Entstehung

Im Jahr 2004 brachten Roman, Marc, Chrissi und Evelyne Lindy Hop nach Winterthur. Die vier haben in Zürich Lindy Hop tanzen gelernt. Ein Tanzkurs für den jährlichen Pfadiball – noch in der Vor-Swingscouts-Zeit – brachte dann die Sache ins Rollen.

Bald schon fand sich ein Haufen Leute, die Lindy Hop lernen wollten. Also wurde ein weiterer Kurs organisiert. Pfadi-Connections sei Dank, war auch ein Raum schon bald gefunden: die Labüschbar, und ein Name gleich dazu: Swingscouts.

Die Nachfrage nach Lindy Hop wuchs und wuchs. Ständig waren die Swingscouts auf Raumsuche für die Parties, aber vor allem auch für die Kurse.

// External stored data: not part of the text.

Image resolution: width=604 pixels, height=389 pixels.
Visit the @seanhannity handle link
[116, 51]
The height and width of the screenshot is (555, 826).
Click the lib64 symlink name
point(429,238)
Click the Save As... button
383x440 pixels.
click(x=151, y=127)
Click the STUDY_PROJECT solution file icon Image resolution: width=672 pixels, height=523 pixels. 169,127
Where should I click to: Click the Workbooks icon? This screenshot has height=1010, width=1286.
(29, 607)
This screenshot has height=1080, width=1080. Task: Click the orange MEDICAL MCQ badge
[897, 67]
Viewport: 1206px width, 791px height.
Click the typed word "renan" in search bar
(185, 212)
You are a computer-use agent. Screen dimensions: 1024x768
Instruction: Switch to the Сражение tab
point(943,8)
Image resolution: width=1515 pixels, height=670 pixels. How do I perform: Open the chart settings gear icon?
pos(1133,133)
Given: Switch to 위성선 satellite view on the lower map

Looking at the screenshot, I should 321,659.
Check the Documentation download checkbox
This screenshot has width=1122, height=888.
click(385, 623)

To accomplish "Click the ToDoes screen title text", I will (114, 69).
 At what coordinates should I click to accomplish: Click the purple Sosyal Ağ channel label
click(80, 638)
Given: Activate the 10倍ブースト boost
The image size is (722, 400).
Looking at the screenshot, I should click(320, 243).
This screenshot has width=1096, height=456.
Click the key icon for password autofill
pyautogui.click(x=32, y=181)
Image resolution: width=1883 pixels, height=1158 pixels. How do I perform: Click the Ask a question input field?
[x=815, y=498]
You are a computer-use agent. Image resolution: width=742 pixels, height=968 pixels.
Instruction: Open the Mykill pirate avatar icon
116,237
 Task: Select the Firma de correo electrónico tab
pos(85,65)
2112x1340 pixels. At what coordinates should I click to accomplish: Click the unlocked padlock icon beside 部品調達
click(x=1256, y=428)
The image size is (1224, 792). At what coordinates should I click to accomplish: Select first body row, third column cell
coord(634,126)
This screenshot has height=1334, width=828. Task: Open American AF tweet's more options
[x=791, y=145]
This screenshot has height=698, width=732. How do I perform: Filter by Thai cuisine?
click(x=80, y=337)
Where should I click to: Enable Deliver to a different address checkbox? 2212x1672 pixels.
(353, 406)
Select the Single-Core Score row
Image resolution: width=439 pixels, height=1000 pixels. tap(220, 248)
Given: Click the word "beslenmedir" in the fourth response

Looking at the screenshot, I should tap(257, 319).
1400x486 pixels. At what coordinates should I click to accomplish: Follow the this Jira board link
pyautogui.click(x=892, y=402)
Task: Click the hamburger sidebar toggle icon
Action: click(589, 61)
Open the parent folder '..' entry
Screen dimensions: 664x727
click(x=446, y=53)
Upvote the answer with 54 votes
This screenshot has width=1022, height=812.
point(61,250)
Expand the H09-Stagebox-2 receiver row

Kein betanzbarer Raum in Winterthur, den sich nicht schon von innen gesehen hätten: Labüsch, KGH Liebestrasse, alte Kaserne, Mehrzweckraum Schulhaus Neuwiesen, Lösungsfabrik und Spenglerei wurden für Kurse genutzt. Im Salzhaus, KGH Liebestrasse, Römertor, alte Kaserne, Spenglerei, Albani, Esse Music Club, Coalmine und Kraftfeld wurde an Parties getanzt.

Heute, 10 Jahre später, haben die Swingscouts mit der Swingstation ihren eigenen Kursraum, in dem bis zu zehn Lindy Hop- und Balboa-Tanzkurse pro Woche stattfinden. Regelmässig werden kleinere und grössere Workshops organisiert und mit mehr als zwanzig Anlässen im Jahr ist auch für viel Bewegung auf dem Social Floor gesorgt.